No início de abril, na sequência da entrada em funções do novo Governo, a farmacêutica Ana Paula Martins substituiu o médico Manuel Pizarro como ministra da Saúde e, antes do prazo prometido de 60 dias, apresentou o Plano de Emergência e Transformação na Saúde, composto por 54 medidas urgentes, prioritárias e estruturantes a implementar a curto, médio e longo prazo.
A recuperação das listas de espera cirúrgicas de doentes com cancro e a criação da linha SNS Grávida foram duas das medidas com resultados mais visíveis do plano, o qual não foi, porém, suficiente para resolver um dos problemas crónicos do SNS: os constrangimentos no funcionamento e o encerramento parcial de serviços de urgência por falta de médicos para completar as escalas de serviço.
À semelhança de anos anteriores, o verão de 2024 ficou marcado pela instabilidade nas urgências, principalmente nas de obstetrícia/ginecologia e pediatria, que levaram mesmo Ana Paula Martins a alertar que os gestores hospitalares tinham de garantir uma gestão eficaz dos recursos humanos, alegando que "não podia acontecer" o encerramento de 17 serviços como no último domingo de agosto.
A falta de médicos de família, outro dos problemas crónicos do SNS nos últimos anos, oscilou ao longo de 2024, passando das 1.647.700 pessoas sem um especialista de medicina geral e familiar atribuído em janeiro para os 1.566.436 utentes no final de outubro.
Ainda no que se refere aos médicos de família, o Governo aprovou em junho um decreto-lei que passou para as Unidades Locais de Saúde (ULS) a responsabilidade pelos concursos de novos especialistas, mas, perante atrasos que se verificaram nas colocações, recuou poucos meses depois e voltou a centralizar o recrutamento na Administração Central do Sistema de Saúde (ACSS).
Já ao nível da organização, 2024 foi um ano de profundas mudanças no SNS, com a generalização no país de 39 ULS, cada uma a juntar numa gestão única os hospitais e os centros de saúde da sua área, e das Unidades de Saúde Familiar (USF) modelo B, em que os profissionais de saúde são remunerados também em função do seu desempenho.
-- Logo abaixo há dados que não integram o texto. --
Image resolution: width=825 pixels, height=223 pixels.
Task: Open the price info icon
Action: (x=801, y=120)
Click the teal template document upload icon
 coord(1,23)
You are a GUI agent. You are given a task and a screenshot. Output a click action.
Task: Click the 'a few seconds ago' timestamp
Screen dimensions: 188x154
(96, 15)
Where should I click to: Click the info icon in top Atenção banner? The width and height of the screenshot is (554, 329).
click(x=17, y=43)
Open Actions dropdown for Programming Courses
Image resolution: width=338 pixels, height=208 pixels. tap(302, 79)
Este novo modelo de funcionamento levou à extinção das Administrações Regionais de Saúde (ARS).
Este ano o SNS assistiu também a mudanças em dirigentes de topo, desde logo na Direção Executiva, com a demissão em abril de Fernando Araújo, alegando que não queria ser obstáculo ao Governo nas políticas e nas medidas que considerasse necessárias implementar, e que foi substituído pelo médico militar António Gandra D´Almeida.
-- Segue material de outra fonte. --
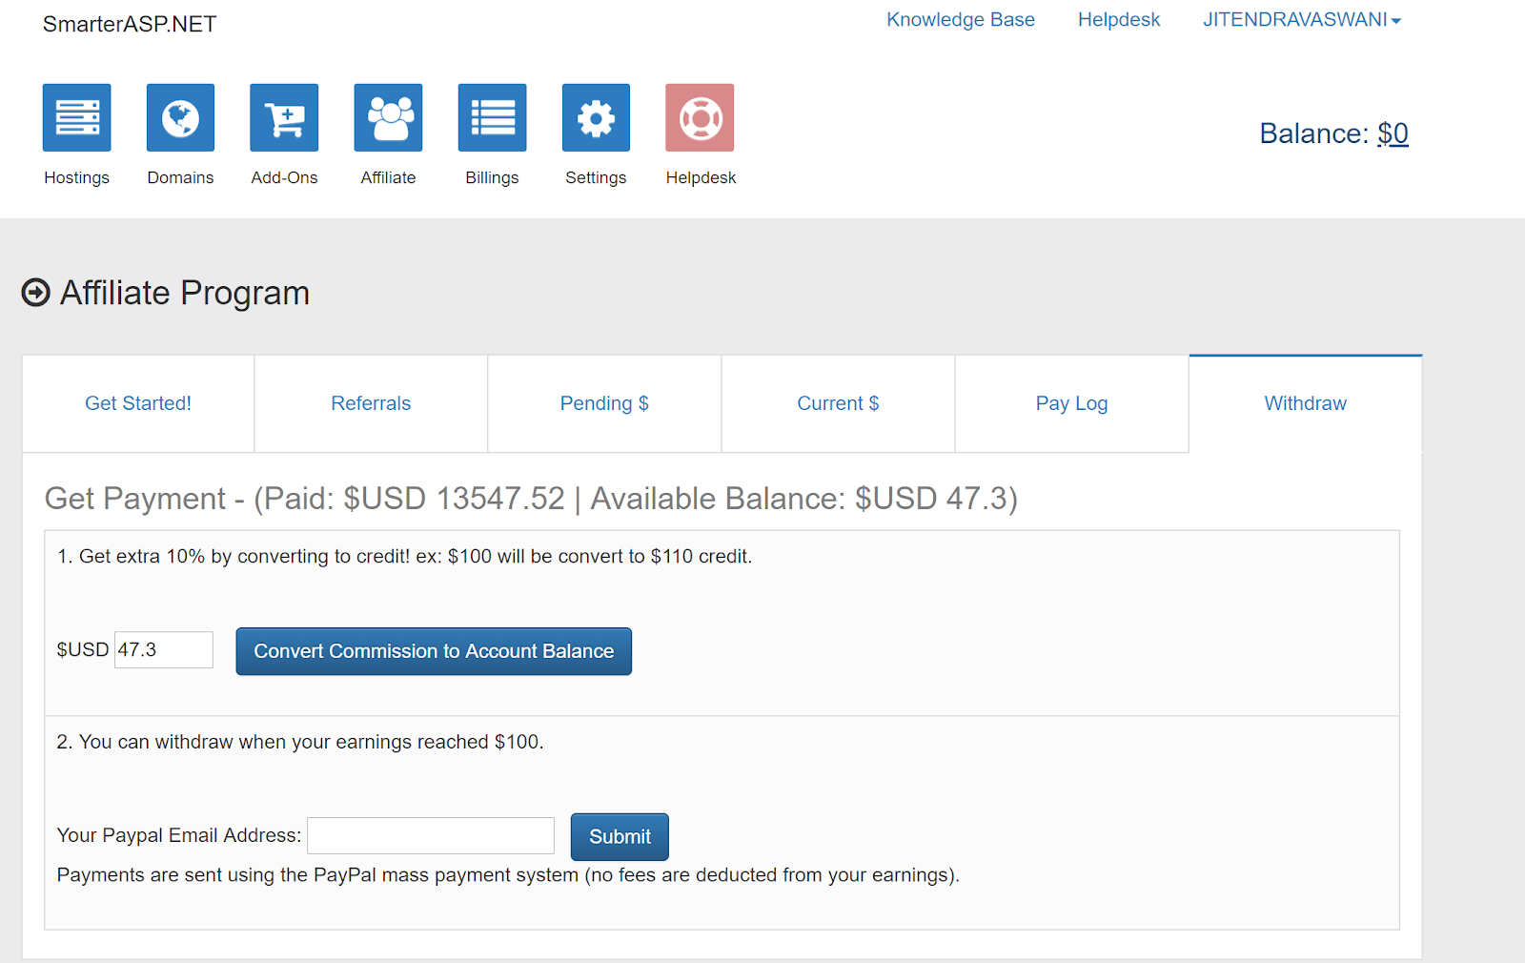The height and width of the screenshot is (963, 1525).
Task: Open the Add-Ons shopping cart icon
Action: point(284,117)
No início do verão, foi a vez do então presidente do Instituto Nacional de Emergência Médica (INEM), Luís Meira, apresentar a demissão, por "quebra de confiança na atual tutela", devido ao processo de contratação do serviço de helicópteros de emergência.
Para o lugar de Luís Meira, o Ministério da Saúde escolheu Vítor Almeida, mas o médico acabou por não aceitar o cargo dias depois. Perante essa recusa, foi nomeado interinamente o militar Sérgio Dias Janeiro, que teve de enfrentar, em novembro, uma crise que colocou em evidência a falta de recursos humanos no instituto.
Duas greves em simultâneo - da administração pública e dos técnicos do INEM às horas extraordinárias -- levaram à paragem de dezenas de meios de socorro e a atrasos significativos no atendimento das chamadas para os Centros de Orientação de Doentes Urgentes (CODU).
A ministra da Saúde chamou a si competência direta do instituto que estava delegada na secretária de Estado da Gestão da Saúde e Sérgio Janeiro considerou ter condições para se manter no cargo, apesar de ainda não serem conhecidos os inquéritos abertos às mortes alegadamente associadas a falhas no socorro do INEM.
A nível laboral, 2024 fica marcado por várias greves dos profissionais de saúde, que exigem a revisão das carreiras, a valorização salarial e medidas para reter a atrair profissionais para o SNS, outra das dificuldades crónicas do serviço, mas também por um acordo entre o ministério e uma plataforma de cinco sindicatos de enfermeiros, que prevê aumentos de 20% até 2027.
Nesta reta final, o SNS prepara-se para mais um teste à capacidade de resposta dos hospitais para enfrentarem o aumento da procura provocado pelas infeções respiratórias próprias do inverno, a que se junta um tradicional período de férias dos profissionais de saúde.